Checkpoint in chimera.perseus (to pick up where it left off)

I use chimera.perseus for chimera checking. The process can be quite lengthy depending on dataset, i.e. more than 24 hours.

A couple of times it has been stopped prematurely by time limits on our servers or network issues causing a disconnect. It is frustrating because then the whole shebang has to start over.

As it appears to look for chimeras sample-by-sample (in alphabetical order), presumably appending them to the .chimeras and .accnos files as it goes, is there any way to introduce a checkpoint so that if it needs to be stopped/resumed, it can pick up from where it left off?

Last time it fell over, the last updated temp files in the directory were called “stability.trim.contigs.good.unique.good.filter.unique.precluster.perseus.chimerasPBRLEE” and “stability.trim.contigs.good.unique.good.filter.unique.precluster.perseus.accnosPBRLEE”, PBRLEE being the sample that was underway when the job aborted.
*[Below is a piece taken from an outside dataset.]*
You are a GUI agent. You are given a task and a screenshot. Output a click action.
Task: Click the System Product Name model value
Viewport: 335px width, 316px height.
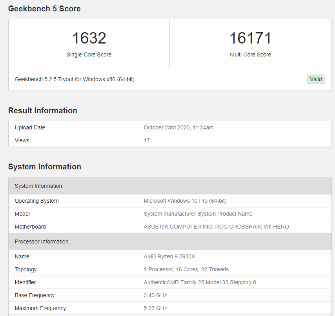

But I couldn’t find any instruction for picking up the process if it was dropped.

I think this would be a very useful feature for anyone, like me, who may suffer premature job death on their servers. Or if someone needed to stop the chimera checking and resume it later.



Sorry, this is likely to be pretty low on the list of features to incorporate unless we find a good reason to move to chimera.perseus over chimera.uchime. The perseus algorithm can be pretty demanding computationally and doesn’t seem to be any better than uchime and requires a training set to run.